US officials confirmed with "high confidence" that the drone displayed by Iran is almost certainly the one reported lost last by US forces in Afghanistan last week. It was on an intelligence mission to hunt evidence in Iran of nuclear weapons work.
Despite those and other intelligence-gathering efforts – which are reported to include even surreptitiously installing radiation detectors at suspect sites in Tehran – the drone flights have apparently not yielded new evidence that would change conclusions by the United States and the United Nations that Iran stopped systematic nuclear weapons-related work in 2003.
"These Sentinels are pretty rare technology still, and to have one in such good condition, to be lost to a potential adversary like this, is pretty significant, especially because Iran has open ties to Russia and has been courted by China," says Mr.
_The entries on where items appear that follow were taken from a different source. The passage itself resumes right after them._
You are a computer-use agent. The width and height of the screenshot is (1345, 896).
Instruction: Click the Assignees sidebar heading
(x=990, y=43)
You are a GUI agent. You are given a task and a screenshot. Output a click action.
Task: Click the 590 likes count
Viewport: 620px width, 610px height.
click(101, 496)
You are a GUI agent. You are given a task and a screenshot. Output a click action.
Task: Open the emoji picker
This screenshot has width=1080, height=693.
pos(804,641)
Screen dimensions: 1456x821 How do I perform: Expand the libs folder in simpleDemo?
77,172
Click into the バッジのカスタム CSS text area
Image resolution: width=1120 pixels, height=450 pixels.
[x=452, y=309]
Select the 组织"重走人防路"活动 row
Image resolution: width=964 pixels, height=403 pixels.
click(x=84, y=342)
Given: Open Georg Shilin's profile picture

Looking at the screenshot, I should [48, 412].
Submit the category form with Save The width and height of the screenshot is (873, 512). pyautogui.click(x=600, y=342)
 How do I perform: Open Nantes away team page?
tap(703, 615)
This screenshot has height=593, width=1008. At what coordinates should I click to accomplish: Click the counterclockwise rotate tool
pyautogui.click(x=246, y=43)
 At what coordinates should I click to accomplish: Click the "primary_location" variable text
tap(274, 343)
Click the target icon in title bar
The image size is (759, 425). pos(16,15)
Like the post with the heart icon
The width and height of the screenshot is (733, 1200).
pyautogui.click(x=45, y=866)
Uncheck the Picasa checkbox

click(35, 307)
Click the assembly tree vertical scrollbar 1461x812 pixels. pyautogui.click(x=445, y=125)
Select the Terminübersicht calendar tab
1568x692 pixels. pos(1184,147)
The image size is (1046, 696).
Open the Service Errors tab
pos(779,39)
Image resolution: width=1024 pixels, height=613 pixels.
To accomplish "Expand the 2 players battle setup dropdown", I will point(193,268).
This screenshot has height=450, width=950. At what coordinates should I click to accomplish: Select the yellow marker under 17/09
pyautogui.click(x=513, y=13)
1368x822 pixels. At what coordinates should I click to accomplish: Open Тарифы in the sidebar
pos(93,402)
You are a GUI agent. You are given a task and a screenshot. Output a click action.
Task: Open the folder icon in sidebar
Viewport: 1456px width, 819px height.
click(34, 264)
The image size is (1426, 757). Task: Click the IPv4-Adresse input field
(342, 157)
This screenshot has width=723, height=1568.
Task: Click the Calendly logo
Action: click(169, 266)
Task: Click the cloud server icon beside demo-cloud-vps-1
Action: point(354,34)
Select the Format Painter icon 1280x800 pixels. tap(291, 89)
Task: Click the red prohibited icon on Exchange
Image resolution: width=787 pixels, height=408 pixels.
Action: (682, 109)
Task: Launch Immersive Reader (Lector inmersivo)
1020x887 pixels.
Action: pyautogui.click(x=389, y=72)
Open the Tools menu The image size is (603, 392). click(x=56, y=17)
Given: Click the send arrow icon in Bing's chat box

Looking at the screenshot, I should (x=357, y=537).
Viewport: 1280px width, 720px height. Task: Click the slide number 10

Densmore.
"Strategically, the US will suffer from the loss of this because ... it has radar, a fuselage, and coating that makes it low-observable, and the electronics inside are also very high-tech," says Densmore. "Diplomatically, Iran is really looking for a way to save some face," after the expulsion of Iranian diplomats from London, and increased scrutiny of its nuclear program, adds Densmore. "They are really looking for something to say to the world, to change public opinion, to say, 'Look, we're really the victims here.'"
Iran officially complained to the UN Security Council for the "blatant and provocative" violation of its airspace, and demanded "condemnation of such aggressive acts."
State-run PressTV said that international law made the clandestine US flights over Iran an "act of war."